Oregon Statutes - Chapter 468 - Environmental Quality Generally - Section 468.963 - Environmental audit privilege; exceptions; burden of proving privilege; waiver; disclosure after in camera review.

(1) In order to encourage owners and operators of facilities and persons conducting other activities regulated under ORS 824.050 to 824.110 or ORS chapter 465, 466, 468, 468A, 468B or 825, or the federal, regional or local counterpart or extension of such statutes, both to conduct voluntary internal environmental audits of their compliance programs and management systems and to assess and improve compliance with such statutes, an environmental audit privilege is recognized to protect the confidentiality of communications relating to such voluntary internal environmental audits.
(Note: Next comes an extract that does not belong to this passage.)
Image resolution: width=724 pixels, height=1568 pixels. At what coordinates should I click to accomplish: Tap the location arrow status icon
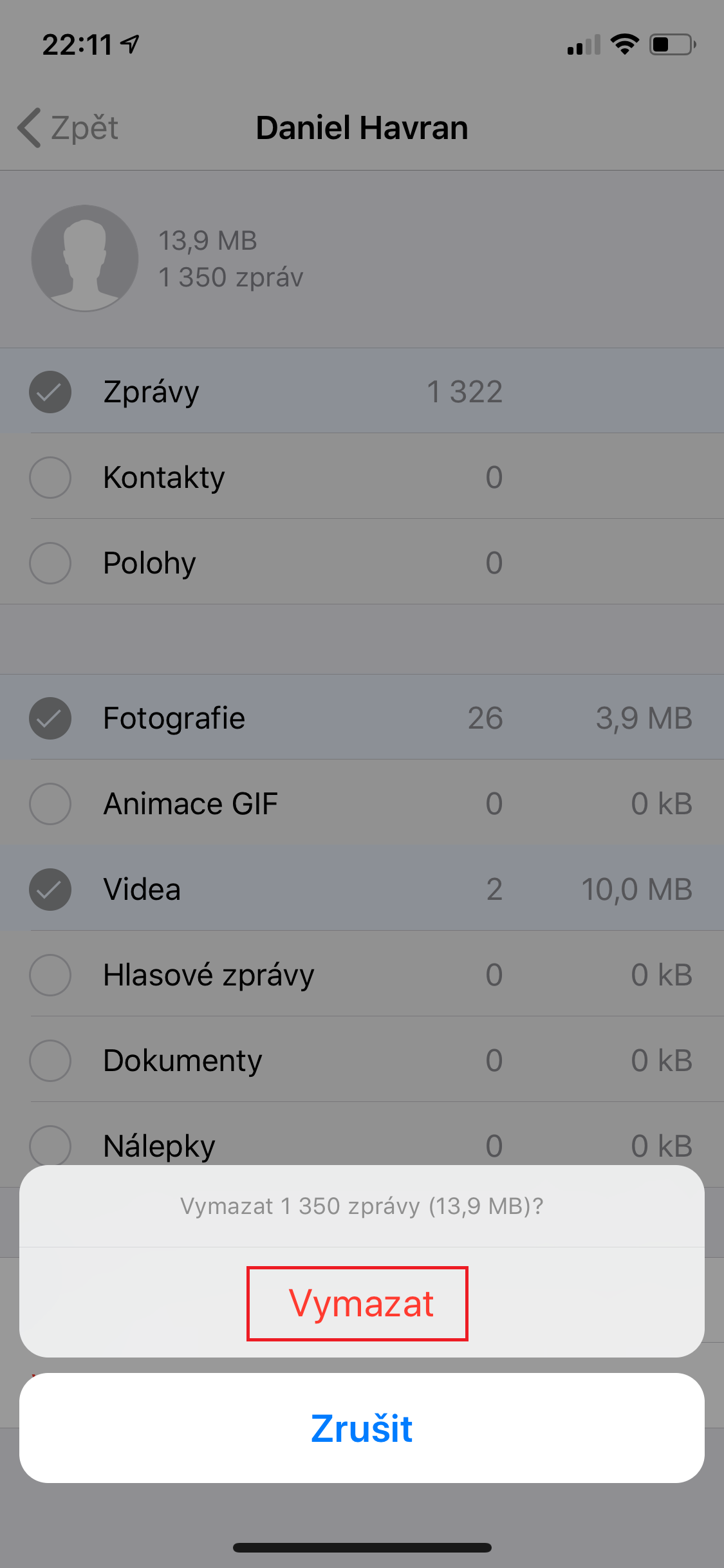(x=131, y=44)
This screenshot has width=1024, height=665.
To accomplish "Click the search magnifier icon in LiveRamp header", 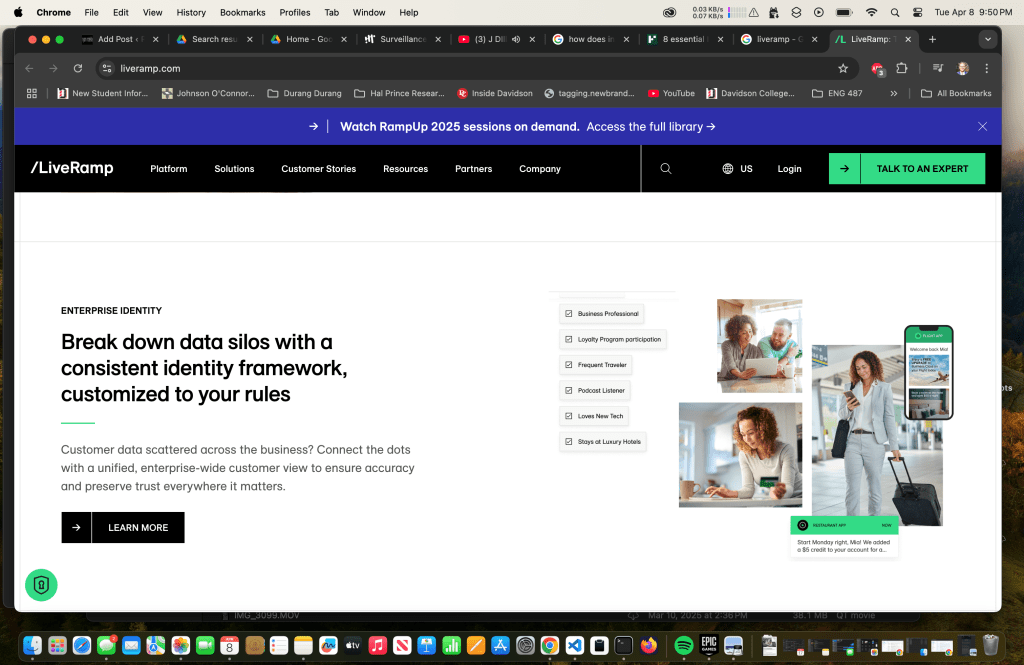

(2) An Environmental Audit Report shall be privileged and shall not be admissible as evidence in any civil or administrative proceeding, except as provided in subsections (3) and (4) of this section. The privilege provided in this subsection does not apply to a criminal investigation or proceeding. When an Environmental Audit Report is obtained in connection with a criminal investigation or proceeding, the privilege provided in this subsection related to civil or administrative proceedings is not waived.

(3)(a) The privilege described in subsection (2) of this section does not apply to the extent that it is waived expressly or by implication by the owner or operator of a facility or persons conducting an activity that prepared or caused to be prepared the Environmental Audit Report. The release of an Environmental Audit Report by the owner or operator of a facility to any party or to any public body for purposes of negotiating, arranging or facilitating the sale, lease or financing of a property or a facility, or a portion of a property or facility:

(A) Is not a waiver of the privilege; and

(B) Does not create a right for a public body to require the release of an Environmental Audit Report.
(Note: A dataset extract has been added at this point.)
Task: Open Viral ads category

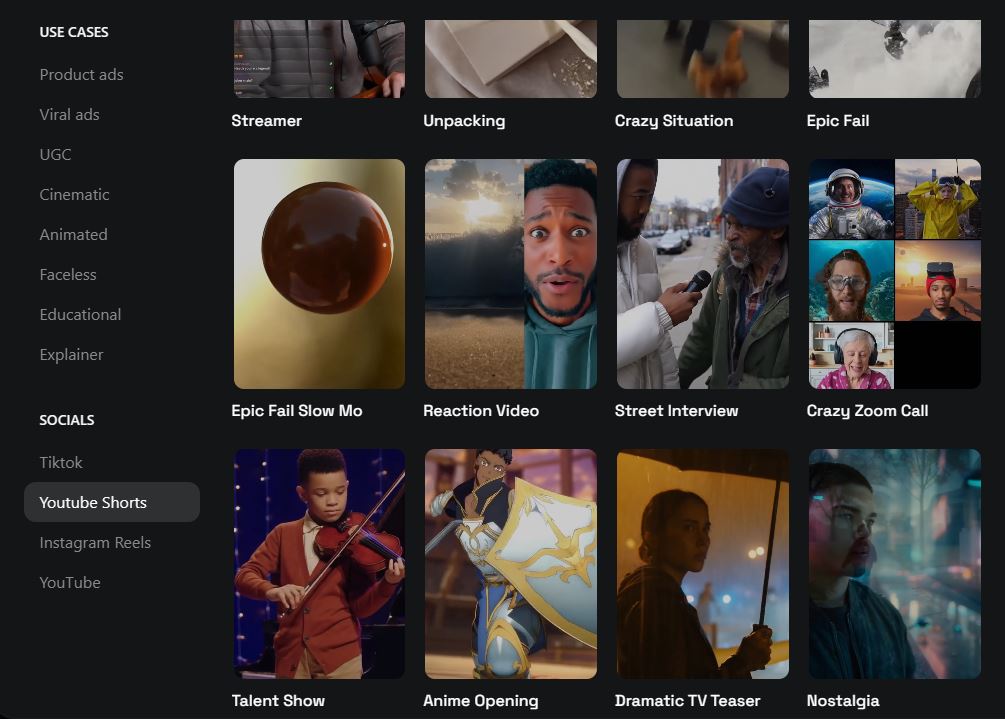Action: [69, 115]
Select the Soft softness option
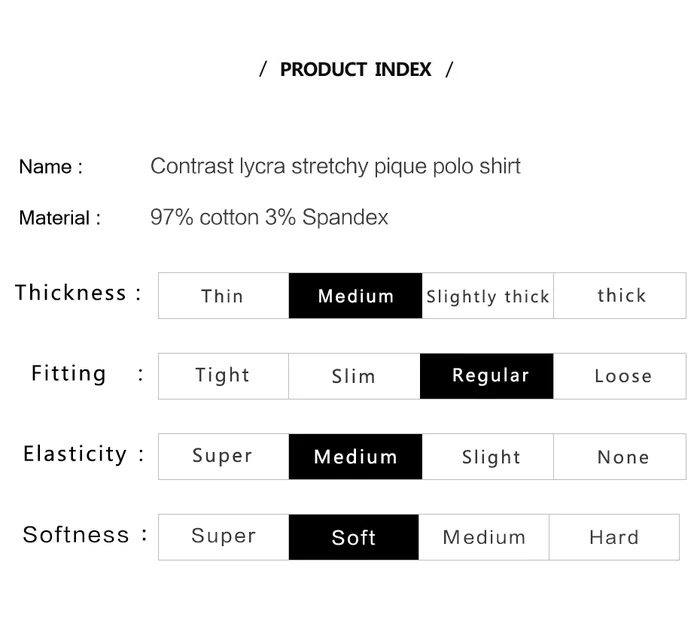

(b) In a civil or administrative proceeding, a court of record, after in camera review consistent with the Oregon Rules of Civil Procedure, shall require disclosure of material for which the privilege described in subsection (2) of this section is asserted, if such court determines that:

(A) The privilege is asserted for a fraudulent purpose;

(B) The material is not subject to the privilege; or

(C) Even if subject to the privilege, the material shows evidence of noncompliance with ORS 824.050 to 824.110 or ORS chapter 465, 466, 468, 468A, 468B or 825, or with the federal, regional or local counterpart or extension of such statutes, appropriate efforts to achieve compliance with which were not promptly initiated and pursued with reasonable diligence.
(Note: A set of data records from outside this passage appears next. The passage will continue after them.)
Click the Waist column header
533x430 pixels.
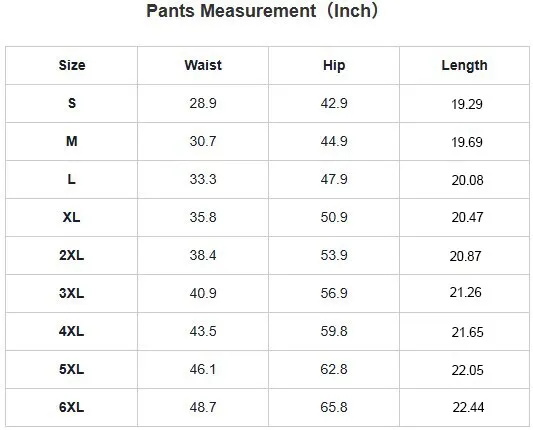coord(203,65)
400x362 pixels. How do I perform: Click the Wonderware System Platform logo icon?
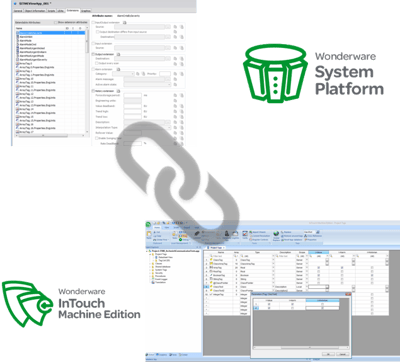[x=275, y=74]
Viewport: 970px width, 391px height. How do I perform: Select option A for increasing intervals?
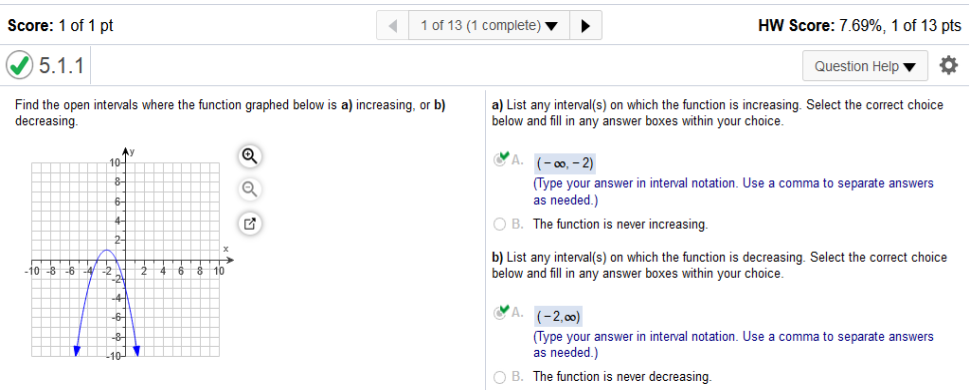(500, 160)
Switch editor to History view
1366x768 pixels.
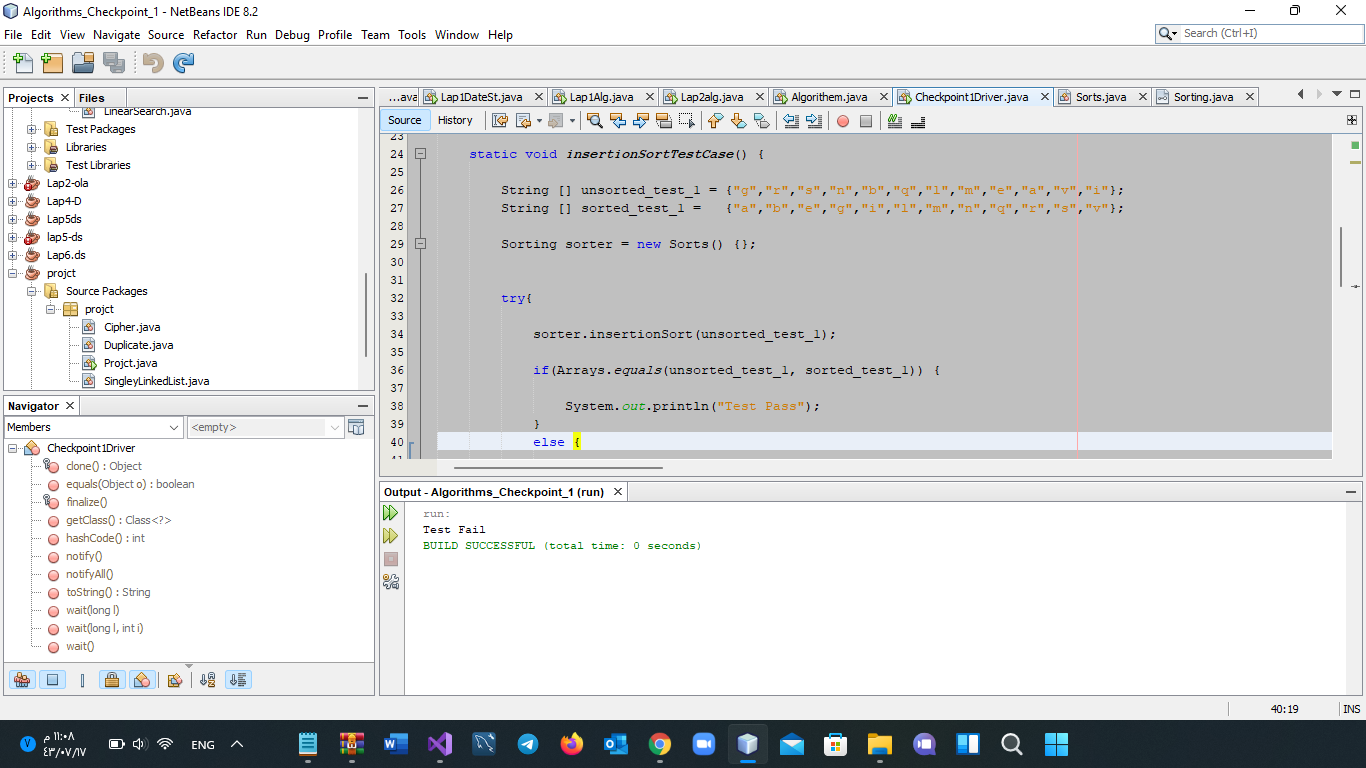[x=455, y=120]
(c) A party asserting the environmental audit privilege described in subsection (2) of this section has the burden of proving the privilege, including, if there is evidence of noncompliance with ORS 824.050 to 824.110 or ORS chapter 465, 466, 468, 468A, 468B or 825, or the federal, regional or local counterpart or extension of such statutes, proof that appropriate efforts to achieve compliance were promptly initiated and pursued with reasonable diligence. A party seeking disclosure under subsection (3)(b)(A) of this section has the burden of proving that the privilege is asserted for a fraudulent purpose.

(4)(a) A district attorney, the Attorney General or a governmental agency having probable cause to believe an offense has been committed under ORS 468.922 to 468.956 based upon information obtained from a source independent of an Environmental Audit Report, may obtain an Environmental Audit Report for which a privilege is asserted under subsection (2) of this section pursuant to search warrant, criminal subpoena or discovery as allowed by ORS 135.835. The district attorney, Attorney General or governmental agency shall immediately place the report under seal and shall not review or disclose its contents.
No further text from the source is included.